## DIRECTION
Locate and copy every line of the data below that contains the word "Where". Matching is case-sensitive.

## MATERIAL SHOWN
##############################

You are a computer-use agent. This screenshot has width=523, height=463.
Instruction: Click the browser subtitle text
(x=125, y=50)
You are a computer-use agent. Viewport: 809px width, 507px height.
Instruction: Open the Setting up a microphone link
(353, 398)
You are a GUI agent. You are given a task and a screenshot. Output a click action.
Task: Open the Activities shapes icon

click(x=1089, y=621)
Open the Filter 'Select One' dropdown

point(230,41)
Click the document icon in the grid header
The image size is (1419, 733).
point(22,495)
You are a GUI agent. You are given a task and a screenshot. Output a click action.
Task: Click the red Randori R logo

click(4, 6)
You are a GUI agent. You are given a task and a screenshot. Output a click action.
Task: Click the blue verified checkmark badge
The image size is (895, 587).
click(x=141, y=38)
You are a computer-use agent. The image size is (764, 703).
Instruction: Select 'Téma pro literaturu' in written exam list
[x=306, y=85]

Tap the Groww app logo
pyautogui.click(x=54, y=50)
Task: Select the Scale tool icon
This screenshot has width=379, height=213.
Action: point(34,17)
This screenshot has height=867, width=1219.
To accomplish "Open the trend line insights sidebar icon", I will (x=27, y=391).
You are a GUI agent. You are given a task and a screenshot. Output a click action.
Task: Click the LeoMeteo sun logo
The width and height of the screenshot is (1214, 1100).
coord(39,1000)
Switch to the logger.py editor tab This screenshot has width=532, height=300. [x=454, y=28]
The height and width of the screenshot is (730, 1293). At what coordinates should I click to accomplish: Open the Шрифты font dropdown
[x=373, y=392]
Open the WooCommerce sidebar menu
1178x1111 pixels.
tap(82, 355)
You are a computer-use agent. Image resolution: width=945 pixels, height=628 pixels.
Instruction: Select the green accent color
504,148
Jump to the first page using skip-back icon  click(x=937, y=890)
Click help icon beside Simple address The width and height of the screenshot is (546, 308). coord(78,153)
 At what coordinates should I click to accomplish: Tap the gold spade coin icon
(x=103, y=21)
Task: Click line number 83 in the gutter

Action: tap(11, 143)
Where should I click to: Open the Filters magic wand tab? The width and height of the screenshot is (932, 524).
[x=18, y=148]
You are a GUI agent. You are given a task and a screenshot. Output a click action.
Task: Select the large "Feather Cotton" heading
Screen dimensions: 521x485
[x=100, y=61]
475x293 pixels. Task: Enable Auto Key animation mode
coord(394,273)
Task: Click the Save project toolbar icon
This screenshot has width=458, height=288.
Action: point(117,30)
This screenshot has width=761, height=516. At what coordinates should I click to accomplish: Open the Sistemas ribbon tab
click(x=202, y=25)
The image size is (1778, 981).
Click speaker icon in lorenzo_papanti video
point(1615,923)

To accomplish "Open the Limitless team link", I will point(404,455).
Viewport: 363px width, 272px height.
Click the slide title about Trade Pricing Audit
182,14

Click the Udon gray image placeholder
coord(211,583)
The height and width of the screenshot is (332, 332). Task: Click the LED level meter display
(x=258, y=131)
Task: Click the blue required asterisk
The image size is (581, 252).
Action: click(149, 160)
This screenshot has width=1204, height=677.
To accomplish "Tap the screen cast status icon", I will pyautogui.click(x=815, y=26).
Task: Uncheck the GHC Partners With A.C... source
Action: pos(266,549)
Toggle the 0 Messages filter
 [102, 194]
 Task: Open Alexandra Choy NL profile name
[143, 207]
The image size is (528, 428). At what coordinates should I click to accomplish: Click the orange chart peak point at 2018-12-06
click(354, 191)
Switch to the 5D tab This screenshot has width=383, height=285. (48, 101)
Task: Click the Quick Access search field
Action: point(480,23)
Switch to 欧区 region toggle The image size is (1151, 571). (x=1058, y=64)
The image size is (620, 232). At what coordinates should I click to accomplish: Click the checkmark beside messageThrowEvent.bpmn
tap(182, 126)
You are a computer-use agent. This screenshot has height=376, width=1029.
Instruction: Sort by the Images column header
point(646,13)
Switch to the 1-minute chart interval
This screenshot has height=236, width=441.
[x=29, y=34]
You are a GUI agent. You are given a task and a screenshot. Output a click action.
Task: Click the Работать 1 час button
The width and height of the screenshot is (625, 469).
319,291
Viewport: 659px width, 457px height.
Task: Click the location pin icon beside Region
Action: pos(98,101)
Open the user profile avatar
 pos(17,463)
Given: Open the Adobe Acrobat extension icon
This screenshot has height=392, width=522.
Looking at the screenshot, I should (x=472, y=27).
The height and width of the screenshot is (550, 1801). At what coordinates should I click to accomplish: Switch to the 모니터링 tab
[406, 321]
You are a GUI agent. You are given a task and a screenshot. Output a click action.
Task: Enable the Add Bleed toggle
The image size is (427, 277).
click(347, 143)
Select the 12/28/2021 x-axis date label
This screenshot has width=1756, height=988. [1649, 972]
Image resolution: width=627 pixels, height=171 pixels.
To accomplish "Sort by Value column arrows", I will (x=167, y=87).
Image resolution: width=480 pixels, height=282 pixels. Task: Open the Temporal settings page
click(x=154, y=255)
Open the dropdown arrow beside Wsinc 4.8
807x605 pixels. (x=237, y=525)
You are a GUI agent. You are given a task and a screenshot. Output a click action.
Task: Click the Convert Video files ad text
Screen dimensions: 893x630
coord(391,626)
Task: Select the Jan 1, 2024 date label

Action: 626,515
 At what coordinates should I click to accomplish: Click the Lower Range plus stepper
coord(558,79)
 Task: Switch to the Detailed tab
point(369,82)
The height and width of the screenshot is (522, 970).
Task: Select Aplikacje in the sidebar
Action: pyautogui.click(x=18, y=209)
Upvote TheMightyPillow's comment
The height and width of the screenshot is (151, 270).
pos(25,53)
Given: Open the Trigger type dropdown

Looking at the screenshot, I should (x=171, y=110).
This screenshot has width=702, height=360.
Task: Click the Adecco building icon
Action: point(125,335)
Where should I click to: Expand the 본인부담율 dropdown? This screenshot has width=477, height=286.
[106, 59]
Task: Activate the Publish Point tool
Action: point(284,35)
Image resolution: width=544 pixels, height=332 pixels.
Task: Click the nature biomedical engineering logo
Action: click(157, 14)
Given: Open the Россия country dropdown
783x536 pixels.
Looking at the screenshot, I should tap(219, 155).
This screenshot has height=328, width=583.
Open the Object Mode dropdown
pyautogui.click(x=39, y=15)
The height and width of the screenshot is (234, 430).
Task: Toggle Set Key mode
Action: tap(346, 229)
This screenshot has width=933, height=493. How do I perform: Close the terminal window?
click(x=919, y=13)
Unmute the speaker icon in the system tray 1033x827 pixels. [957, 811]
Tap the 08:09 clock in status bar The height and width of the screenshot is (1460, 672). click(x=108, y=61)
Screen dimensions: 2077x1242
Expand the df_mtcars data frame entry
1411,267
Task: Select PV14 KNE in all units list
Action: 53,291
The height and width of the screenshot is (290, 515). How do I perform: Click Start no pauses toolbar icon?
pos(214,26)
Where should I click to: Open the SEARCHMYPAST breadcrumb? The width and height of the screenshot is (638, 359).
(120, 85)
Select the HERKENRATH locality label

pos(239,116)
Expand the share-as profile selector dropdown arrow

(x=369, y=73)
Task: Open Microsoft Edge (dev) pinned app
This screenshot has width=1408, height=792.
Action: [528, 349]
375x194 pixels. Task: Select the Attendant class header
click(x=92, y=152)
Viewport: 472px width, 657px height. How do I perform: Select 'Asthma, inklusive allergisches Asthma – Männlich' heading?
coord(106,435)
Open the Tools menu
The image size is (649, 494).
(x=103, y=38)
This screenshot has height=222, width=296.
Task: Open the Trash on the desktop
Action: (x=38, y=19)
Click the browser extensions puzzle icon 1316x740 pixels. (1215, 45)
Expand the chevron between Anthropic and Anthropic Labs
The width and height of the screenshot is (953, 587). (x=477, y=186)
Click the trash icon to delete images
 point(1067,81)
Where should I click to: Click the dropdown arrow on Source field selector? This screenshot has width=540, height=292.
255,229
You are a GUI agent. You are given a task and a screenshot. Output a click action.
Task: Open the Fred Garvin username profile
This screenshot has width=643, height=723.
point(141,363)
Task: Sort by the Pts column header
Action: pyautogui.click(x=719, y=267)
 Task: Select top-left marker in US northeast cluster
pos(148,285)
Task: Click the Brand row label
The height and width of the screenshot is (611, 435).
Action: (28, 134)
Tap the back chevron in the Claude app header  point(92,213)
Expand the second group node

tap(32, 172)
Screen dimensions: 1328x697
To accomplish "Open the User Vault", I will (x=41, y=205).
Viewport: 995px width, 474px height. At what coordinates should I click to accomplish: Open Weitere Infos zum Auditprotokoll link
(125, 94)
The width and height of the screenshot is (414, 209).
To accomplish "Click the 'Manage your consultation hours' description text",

##############################

## TASK RESULT
Where should I click to: Open the Filters magic wand tab? The width and height of the screenshot is (932, 524).
Where should I click to: Expand the 본인부담율 dropdown? This screenshot has width=477, height=286.
Where should I click to: Open the SEARCHMYPAST breadcrumb? The width and height of the screenshot is (638, 359).
Where should I click to: Click the dropdown arrow on Source field selector? This screenshot has width=540, height=292.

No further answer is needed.